But also lots of artwork that all boys are proud of and they’ve played together all day almost without incident and are now all asleep together tucked into the double bunk bed (yes I did start the post earlier at lunch time, sorry to confuse you!)
I think that’s what this birthday really celebrates for me. Not just that my beautiful amazing boy is turning 8 but that he has 2 wonderful brothers who adore him and who loved so much sharing these special days with him. It’s the first birthday we’ve had since we’ve become a family of 5 that all the boys have shared the same excitement, the same anticipation and the mutual appreciation that comes with such an occasion – its super special for all of them. Not just the birthday boy.
And I am such a proud, happy and lucky mum to get to share days like this with all my boys.
Happy Birthday to you S. You are awesome xx
(and now to find the broom and start somehow sorting out this crafty chaos!)






Happy birthday S!! The party sounds wonderful – and what a milestone for him to navigate the play centre independently!
What is it about Mister Maker? My girls love that show too!
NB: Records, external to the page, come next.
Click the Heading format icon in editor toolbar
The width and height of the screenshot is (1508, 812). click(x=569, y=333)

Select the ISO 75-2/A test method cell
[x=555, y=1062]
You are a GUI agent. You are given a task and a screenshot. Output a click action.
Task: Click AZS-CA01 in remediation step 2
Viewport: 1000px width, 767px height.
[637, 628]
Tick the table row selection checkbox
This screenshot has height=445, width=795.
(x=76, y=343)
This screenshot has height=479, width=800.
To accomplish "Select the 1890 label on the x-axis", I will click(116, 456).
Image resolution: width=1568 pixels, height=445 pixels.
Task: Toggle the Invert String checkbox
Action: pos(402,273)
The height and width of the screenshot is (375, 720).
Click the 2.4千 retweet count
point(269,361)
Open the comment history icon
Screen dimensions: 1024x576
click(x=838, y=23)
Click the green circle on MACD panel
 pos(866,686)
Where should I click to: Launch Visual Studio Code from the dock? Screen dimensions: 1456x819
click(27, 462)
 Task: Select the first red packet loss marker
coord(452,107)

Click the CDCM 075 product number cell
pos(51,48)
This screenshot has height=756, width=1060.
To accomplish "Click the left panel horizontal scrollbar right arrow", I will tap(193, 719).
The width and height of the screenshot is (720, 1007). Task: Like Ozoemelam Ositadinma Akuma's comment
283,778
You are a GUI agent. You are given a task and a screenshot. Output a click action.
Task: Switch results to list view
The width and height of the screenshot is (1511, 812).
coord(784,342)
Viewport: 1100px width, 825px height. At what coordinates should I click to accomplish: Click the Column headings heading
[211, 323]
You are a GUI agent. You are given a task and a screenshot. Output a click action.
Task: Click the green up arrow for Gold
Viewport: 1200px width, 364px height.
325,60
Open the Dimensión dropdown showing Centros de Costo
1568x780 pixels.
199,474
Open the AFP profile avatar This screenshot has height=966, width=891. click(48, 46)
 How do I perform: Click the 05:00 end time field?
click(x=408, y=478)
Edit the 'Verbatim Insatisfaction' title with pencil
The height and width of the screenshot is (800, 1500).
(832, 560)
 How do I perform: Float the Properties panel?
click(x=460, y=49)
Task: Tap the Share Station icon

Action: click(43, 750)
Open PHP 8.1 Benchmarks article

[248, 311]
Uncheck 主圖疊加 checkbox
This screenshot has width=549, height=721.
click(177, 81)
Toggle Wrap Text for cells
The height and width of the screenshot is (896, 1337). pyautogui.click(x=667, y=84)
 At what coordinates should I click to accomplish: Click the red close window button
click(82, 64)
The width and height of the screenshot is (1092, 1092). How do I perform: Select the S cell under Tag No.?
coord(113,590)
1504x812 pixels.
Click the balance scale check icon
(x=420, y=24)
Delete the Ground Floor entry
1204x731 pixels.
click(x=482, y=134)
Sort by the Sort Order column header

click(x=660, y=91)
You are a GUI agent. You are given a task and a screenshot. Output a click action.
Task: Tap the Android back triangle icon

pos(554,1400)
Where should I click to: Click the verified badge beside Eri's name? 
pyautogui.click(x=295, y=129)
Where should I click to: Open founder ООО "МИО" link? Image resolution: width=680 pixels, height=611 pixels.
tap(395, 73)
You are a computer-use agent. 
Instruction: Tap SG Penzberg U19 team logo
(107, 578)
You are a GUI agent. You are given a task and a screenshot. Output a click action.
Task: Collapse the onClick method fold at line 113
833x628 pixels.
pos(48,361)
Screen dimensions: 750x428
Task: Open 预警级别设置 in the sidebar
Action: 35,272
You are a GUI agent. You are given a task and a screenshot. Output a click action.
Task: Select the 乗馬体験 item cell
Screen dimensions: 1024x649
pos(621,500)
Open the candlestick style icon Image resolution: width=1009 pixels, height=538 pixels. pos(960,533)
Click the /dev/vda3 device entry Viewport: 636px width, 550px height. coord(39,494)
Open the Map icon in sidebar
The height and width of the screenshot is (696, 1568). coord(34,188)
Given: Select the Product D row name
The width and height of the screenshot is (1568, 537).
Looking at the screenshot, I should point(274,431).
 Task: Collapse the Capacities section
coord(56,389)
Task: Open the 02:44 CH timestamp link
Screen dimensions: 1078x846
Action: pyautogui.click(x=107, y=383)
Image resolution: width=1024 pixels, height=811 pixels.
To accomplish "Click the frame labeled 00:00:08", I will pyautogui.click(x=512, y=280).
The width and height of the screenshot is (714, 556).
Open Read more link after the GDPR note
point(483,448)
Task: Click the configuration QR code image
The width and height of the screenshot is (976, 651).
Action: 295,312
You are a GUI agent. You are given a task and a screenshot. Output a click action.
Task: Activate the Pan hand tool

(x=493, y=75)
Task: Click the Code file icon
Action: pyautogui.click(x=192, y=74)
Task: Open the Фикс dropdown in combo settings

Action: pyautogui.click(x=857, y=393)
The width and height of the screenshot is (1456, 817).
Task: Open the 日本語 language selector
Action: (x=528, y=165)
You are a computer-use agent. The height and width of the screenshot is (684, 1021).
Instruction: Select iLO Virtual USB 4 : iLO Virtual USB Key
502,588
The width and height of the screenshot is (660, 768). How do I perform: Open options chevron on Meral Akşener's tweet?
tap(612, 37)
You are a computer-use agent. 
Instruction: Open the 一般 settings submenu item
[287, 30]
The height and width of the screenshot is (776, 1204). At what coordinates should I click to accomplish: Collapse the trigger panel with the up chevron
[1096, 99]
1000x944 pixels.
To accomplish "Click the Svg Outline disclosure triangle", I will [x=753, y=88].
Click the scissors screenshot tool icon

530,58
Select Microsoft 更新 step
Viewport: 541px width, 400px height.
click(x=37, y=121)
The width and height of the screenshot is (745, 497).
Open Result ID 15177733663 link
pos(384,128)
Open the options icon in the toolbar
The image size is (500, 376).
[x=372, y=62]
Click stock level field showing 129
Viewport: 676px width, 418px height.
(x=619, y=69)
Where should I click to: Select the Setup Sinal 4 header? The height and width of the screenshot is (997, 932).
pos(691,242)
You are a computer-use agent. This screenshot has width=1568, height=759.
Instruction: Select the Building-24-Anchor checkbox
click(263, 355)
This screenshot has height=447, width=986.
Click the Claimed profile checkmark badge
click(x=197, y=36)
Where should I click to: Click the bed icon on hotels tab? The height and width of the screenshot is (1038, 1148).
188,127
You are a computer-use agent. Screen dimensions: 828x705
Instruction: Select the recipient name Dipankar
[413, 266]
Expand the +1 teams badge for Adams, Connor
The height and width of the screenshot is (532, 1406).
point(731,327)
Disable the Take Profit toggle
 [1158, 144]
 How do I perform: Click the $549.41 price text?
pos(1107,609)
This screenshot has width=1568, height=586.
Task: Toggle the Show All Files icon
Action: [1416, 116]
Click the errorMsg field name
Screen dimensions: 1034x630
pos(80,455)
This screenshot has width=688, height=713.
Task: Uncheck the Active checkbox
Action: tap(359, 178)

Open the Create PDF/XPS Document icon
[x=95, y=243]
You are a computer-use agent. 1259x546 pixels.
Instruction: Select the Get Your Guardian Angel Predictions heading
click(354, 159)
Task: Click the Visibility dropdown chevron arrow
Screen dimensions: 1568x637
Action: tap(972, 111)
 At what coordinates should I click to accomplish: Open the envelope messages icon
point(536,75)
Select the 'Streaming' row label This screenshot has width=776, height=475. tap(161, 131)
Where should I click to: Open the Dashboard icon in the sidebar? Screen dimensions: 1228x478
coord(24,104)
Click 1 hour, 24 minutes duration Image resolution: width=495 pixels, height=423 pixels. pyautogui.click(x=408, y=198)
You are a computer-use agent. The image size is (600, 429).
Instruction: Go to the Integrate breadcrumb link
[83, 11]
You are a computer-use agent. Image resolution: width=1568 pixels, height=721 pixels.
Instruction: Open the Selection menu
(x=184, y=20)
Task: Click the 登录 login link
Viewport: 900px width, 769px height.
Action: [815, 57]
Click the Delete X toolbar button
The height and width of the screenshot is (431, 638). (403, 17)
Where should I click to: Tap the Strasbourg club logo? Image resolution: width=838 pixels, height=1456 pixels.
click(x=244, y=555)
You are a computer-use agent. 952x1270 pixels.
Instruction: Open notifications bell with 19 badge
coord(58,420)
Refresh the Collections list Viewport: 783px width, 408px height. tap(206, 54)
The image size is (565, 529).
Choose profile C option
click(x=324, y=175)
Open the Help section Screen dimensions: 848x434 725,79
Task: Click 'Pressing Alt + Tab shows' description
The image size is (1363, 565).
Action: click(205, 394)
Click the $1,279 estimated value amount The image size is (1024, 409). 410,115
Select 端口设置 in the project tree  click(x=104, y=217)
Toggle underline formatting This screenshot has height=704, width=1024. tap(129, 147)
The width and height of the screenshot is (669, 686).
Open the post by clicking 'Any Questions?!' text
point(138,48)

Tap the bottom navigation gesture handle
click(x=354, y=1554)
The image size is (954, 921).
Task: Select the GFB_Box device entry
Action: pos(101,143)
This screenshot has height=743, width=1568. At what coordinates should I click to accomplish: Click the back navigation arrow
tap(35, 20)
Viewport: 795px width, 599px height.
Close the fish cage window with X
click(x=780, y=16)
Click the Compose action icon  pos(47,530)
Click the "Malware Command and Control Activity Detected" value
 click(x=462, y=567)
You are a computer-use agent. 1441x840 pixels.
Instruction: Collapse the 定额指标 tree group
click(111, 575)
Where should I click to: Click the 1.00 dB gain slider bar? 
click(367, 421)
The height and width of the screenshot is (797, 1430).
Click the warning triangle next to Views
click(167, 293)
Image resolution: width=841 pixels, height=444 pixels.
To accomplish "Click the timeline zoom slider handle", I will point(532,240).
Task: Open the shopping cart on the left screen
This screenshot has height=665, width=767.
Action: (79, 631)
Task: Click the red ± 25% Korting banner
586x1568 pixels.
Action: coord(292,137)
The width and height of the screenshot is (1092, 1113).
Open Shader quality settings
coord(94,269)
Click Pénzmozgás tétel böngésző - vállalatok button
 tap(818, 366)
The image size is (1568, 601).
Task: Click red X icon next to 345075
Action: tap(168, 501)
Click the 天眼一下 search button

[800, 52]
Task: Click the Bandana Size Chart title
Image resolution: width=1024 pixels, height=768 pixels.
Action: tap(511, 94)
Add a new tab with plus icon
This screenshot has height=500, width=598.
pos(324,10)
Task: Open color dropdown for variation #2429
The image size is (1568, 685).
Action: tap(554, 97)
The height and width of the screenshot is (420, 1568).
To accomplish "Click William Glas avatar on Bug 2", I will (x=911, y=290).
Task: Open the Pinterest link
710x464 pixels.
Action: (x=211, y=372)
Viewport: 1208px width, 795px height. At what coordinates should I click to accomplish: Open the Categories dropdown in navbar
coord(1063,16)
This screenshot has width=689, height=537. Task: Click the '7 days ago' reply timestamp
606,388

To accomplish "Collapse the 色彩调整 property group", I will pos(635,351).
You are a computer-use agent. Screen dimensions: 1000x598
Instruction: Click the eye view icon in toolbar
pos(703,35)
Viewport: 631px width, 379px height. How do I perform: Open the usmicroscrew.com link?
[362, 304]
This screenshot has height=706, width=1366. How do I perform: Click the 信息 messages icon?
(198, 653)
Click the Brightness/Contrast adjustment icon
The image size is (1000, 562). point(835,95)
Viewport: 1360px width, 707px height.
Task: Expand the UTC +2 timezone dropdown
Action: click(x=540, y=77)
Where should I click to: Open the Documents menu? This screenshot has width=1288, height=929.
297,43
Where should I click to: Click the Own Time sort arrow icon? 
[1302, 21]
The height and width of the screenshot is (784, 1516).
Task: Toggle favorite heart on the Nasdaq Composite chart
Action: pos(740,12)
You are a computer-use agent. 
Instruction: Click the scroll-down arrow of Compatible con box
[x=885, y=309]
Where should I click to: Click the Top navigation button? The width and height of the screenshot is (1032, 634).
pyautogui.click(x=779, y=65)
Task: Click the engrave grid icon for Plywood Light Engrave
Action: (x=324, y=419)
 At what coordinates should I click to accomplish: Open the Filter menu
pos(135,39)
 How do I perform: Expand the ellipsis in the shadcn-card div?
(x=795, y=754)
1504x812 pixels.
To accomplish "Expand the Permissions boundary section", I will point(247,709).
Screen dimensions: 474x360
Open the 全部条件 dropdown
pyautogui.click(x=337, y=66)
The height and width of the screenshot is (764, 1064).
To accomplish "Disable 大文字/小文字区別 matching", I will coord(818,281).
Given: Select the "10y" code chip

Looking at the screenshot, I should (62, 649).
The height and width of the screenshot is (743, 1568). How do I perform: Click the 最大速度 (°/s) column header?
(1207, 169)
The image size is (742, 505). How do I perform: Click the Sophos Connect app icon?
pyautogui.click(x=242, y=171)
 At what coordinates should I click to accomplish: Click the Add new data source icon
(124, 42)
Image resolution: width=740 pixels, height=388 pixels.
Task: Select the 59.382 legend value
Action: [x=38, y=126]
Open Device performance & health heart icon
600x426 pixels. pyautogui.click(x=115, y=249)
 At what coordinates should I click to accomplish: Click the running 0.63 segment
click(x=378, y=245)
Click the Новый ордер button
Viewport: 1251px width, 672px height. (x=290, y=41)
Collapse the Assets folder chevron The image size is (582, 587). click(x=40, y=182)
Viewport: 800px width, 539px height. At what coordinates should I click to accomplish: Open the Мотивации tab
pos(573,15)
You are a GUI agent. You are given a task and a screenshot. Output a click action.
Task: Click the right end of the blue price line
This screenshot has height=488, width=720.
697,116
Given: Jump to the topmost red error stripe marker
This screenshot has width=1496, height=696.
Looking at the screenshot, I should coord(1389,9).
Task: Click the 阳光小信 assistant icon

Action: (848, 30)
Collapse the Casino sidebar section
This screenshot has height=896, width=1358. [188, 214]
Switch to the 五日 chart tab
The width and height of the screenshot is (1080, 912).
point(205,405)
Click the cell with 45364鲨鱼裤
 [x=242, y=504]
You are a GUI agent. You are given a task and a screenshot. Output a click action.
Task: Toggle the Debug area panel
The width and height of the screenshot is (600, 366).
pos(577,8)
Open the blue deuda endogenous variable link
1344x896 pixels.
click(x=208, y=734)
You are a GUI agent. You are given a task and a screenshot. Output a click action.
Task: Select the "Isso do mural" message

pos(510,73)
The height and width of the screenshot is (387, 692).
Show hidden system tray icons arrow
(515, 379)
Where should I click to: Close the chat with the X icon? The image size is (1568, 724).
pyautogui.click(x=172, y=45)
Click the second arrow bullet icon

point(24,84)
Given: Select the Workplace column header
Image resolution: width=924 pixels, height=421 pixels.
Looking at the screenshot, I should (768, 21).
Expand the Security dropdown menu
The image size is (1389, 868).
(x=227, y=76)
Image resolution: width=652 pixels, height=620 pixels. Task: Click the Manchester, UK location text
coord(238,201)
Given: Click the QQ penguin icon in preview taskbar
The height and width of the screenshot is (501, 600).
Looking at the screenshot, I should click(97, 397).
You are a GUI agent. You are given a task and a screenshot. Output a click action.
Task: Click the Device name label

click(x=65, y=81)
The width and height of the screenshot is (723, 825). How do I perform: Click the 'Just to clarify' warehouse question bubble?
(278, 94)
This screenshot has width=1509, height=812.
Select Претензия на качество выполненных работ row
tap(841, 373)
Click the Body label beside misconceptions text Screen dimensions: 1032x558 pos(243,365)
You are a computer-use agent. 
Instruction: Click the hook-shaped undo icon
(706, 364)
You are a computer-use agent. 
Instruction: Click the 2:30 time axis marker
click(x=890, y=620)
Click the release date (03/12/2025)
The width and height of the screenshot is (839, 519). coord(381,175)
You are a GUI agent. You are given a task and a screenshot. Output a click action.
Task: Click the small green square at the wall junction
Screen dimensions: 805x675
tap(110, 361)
Indeed we might all need a wall of doodle drawers! So glad S had a wonderful party and birthday xxxx oh and i can totally relate to choas and athethosis and getting grumpy
xxxxx
Happy birthday S! This post made me feel so happy. What a great idea to go for a run and a coffee and give yourself that time to reflect. I think we are all guilty of impatience, we are only human mamas after all! I get frustrated with Seb when he’s eating sometimes and too need to stop an remind myself. I love that you do something challenging to help you! If I ever have a cross voice though, Seb just laughs at me, which certainly makes me realize how silly I am! I also loved how the boys enjoyed the day together too. What a beautiful celebration of 8 for everyone!